» RECORDS PROVIDED
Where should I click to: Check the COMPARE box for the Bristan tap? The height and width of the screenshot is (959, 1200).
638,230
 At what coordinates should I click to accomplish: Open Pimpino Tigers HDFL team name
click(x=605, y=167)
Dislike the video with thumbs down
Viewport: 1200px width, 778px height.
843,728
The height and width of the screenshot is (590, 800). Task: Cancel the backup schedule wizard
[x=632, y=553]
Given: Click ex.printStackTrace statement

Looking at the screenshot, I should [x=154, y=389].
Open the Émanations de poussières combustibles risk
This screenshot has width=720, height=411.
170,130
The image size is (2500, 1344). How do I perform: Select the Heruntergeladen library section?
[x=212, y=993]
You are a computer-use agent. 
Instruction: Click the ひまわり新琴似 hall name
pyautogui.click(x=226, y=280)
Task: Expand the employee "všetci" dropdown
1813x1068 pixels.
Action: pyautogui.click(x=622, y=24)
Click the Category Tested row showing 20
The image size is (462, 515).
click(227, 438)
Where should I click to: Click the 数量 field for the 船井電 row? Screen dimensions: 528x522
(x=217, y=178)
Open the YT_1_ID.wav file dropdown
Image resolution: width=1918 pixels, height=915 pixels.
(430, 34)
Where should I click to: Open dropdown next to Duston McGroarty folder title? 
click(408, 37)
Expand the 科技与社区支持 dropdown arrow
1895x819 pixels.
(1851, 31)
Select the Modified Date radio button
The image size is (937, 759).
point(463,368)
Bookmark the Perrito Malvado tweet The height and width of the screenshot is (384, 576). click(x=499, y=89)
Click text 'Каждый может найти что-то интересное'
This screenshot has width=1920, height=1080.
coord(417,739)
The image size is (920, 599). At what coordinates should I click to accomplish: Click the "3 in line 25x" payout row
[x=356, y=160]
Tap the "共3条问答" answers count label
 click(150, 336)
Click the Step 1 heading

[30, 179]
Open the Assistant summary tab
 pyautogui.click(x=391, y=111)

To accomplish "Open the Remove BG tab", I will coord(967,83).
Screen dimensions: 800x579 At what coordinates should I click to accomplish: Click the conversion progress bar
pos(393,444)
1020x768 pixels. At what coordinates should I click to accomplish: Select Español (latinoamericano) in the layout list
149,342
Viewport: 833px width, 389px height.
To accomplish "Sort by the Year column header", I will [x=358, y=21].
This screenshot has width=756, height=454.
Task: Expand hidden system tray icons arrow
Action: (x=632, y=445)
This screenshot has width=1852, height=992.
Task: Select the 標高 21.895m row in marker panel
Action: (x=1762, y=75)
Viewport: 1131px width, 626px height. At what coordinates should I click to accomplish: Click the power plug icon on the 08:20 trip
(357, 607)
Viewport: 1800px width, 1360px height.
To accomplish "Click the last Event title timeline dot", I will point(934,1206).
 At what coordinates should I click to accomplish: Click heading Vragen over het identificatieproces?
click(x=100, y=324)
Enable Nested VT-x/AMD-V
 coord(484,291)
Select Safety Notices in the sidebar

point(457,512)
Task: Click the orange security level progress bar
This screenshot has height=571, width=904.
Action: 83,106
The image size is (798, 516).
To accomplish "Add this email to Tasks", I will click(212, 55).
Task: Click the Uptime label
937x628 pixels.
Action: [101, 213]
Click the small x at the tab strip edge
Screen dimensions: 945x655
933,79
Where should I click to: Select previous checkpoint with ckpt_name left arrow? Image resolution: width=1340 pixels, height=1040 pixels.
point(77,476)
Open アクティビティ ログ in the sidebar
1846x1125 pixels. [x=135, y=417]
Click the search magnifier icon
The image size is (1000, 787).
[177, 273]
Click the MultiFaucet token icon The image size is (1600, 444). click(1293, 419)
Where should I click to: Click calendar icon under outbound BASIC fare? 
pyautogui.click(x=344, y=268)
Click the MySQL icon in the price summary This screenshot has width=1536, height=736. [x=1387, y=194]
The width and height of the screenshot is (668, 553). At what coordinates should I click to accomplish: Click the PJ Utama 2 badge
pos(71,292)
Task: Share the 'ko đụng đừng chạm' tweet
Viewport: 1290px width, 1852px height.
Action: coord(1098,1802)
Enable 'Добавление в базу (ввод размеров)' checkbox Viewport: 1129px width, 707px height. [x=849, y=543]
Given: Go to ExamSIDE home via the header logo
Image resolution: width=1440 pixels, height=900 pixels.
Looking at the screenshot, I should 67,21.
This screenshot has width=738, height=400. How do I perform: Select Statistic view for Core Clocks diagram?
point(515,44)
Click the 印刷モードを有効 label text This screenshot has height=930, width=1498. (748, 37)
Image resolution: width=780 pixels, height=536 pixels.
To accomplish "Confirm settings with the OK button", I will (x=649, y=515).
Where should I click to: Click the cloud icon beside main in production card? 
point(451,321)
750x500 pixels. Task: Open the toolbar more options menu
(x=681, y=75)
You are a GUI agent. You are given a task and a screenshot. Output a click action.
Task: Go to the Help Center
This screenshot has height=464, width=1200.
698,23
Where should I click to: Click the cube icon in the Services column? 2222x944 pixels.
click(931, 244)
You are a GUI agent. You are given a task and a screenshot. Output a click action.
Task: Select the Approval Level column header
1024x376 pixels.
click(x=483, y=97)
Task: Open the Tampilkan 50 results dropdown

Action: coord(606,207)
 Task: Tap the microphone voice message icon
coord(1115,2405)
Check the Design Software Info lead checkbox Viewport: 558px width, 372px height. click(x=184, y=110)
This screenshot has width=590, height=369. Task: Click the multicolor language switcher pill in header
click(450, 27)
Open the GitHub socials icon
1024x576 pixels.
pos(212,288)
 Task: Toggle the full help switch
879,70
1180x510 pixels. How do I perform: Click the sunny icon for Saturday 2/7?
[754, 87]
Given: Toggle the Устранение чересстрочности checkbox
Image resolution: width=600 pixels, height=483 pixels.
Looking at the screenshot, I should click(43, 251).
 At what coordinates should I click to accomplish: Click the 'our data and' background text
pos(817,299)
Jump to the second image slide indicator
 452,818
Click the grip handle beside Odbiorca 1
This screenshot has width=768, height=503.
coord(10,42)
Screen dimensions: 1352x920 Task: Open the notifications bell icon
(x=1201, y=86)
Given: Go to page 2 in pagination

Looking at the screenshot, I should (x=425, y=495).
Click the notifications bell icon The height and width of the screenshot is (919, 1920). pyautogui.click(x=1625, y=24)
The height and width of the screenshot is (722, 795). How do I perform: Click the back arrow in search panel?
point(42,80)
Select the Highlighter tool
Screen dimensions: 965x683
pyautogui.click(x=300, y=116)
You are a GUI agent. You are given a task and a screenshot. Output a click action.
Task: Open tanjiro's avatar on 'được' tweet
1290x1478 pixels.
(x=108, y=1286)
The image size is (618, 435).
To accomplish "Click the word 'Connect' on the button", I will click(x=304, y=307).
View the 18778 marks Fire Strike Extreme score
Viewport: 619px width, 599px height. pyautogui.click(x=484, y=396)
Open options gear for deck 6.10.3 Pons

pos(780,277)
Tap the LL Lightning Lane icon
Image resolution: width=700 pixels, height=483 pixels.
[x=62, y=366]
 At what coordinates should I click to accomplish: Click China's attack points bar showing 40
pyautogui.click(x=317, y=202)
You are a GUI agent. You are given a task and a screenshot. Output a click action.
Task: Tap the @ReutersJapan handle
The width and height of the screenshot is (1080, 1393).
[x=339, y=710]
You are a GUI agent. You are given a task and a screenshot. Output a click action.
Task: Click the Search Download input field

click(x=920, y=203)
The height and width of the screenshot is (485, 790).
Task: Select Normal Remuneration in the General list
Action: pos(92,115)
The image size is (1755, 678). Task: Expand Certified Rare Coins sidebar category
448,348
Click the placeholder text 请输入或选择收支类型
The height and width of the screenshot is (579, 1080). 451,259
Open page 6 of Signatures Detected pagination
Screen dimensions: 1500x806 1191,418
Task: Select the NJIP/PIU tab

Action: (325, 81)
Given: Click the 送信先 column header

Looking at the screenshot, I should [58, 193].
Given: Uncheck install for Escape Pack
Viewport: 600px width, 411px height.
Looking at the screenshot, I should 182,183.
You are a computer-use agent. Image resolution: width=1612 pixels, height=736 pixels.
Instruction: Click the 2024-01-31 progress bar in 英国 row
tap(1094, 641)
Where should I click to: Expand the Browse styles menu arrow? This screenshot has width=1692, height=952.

» WHAT NEEDS TO BE DONE
Copy out each line of the data in which the word "handle" appears.

» FINISHED TASK
Click the grip handle beside Odbiorca 1
Task: Tap the @ReutersJapan handle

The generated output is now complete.